Chief Cabinet Secretary Yoshihide Suga on Monday defended the government’s confiscation of a journalist’s passport as necessary to “secure the safety of” Japanese overseas.
The Foreign Ministry effectively confiscated the passport of freelance photographer Yuichi Sugimoto on Saturday to prevent him from going to Syria, where the Islamic State militant group is believed to have recently beheaded two Japanese captives.
Despite the danger, Sugimoto said Sunday that he still wants to go to Syria.
“We believe the utmost respect should be given to freedom of the press and the freedom to travel, which are guaranteed by the Constitution,” Suga told his regularly scheduled news conference. “At the same time, it is an extremely important duty for the government to secure the safety of Japanese traveling abroad and those staying overseas.”
Sugimoto said the confiscation of his passport in this situation is tantamount to violation of freedom of the press, but Suga argued that it “doesn’t apply to this case,” given the Islamic State group’s repeated threats to kill Japanese.
Asked if any Japanese citizens trying to go to Syria would be likewise deprived of their passport, Suga said the government doesn’t have any uniform criteria and that decisions would be made on a case-by-base basis.
“I will avoid reckless activities and take enough measures to protect myself,” Sugimoto, 58, said at his home in Niigata. “I want to go to Syria soon and let people know what’s happening in the country.”
The ministry said it took Saturday’s action in accordance with a provision in the passport law that allows it to confiscate a person’s passport to protect their life.

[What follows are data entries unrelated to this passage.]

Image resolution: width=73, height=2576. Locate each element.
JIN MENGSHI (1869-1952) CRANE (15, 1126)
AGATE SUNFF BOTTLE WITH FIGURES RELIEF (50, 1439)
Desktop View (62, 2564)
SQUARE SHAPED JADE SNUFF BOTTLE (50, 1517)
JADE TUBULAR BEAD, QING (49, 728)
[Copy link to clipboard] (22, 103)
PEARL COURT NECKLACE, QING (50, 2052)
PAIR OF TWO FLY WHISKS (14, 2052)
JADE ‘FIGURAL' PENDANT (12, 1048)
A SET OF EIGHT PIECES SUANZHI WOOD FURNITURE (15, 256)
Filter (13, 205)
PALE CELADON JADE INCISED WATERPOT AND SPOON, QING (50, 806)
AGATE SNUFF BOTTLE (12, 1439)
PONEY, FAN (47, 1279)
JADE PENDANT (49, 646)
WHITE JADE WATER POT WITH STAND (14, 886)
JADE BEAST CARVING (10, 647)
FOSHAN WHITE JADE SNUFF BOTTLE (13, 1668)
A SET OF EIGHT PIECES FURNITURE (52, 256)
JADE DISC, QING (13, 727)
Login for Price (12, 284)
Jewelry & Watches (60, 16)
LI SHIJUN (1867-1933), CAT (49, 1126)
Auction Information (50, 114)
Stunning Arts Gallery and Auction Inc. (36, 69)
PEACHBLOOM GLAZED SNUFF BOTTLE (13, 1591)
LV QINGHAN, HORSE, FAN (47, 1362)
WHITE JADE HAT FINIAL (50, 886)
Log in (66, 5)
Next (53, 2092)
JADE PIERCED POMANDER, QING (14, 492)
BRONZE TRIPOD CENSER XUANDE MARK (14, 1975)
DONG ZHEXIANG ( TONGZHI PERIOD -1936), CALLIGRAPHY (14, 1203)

The confiscation, coming in the wake of online videos purportedly showing the killings of journalist Kenji Goto and self-styled security contractor Haruna Yukawa by Islamic State, could spur discussions about the constitutional guarantee of freedom to travel to foreign countries.
Sugimoto said he was planning to leave Japan for Istanbul on Feb. 27 and head to Syria after meeting up with a former soldier who had served as a guide for Goto.
The journalist said he did not plan to enter areas controlled by the Islamic State group, but rather intended to cover refugee camps inside Syria. He was to return to Japan on March 12.
“I’ve been taking safety measures all along. I would definitely retreat if I felt my life was in danger. It is my job to come back alive and tell (my story),” he said.
Passport confiscation “robs us of our rights and shows that (Prime Minister Shinzo) Abe’s government has turned its fangs against the public,” he said. “It is outrageous.”
Given the hostage crisis, the ministry and police had asked Sugimoto to refrain from traveling to Syria, but he remained firm in his decision to go to the war-torn country, prompting officials at the prime minister’s office to contemplate action, according to a ministry source.
According to Sugimoto, ministry officials and police officers told him in front of his home Saturday night that unless he handed over his passport, he would be arrested. He subsequently complied with the ministry’s order.
Sugimoto has experience covering conflict zones. He visited Iraq in 2003 and traveled to Syria in 2012 and 2013 in connection with his work.